Dors overlapped the two founts, making a bright cone of light in the indicated direction. She ran toward it, as did the other two.
They had found him, huddled and wet, about ten meters from the door, five from the nearest meteorological device. Dors felt for his heartbeat, but it was not necessary for, responding to her touch, Seldon stirred and whimpered.
“Give me the blanket, Dr. Benastra,” said Dors in a voice that was faint with relief.

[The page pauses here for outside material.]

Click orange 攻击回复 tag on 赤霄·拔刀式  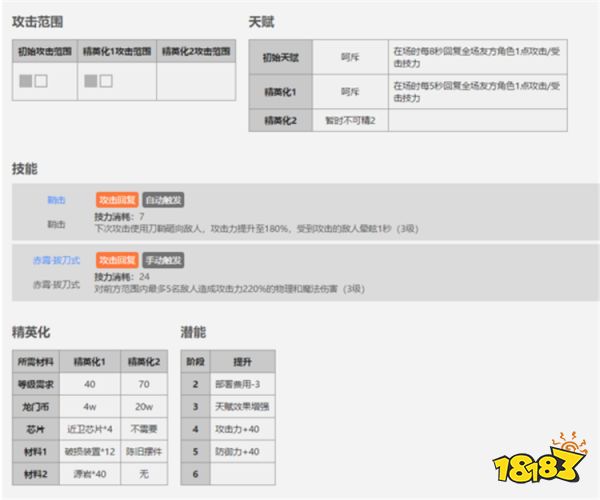(117, 260)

She flapped it open and spread it out in the snow. “Lift him onto it carefully and I’ll wrap him. Then we’ll carry him down.”
In the elevator, vapors were rising from the wrapped Seldon as the blanket warmed to blood temperature.
Dors said, “Once we have him in his room, Dr. Leggen, you get a doctor—a good one—and see that he comes at once. If Dr. Seldon gets through this without harm, I won’t say anything, but only if he does. Remember—”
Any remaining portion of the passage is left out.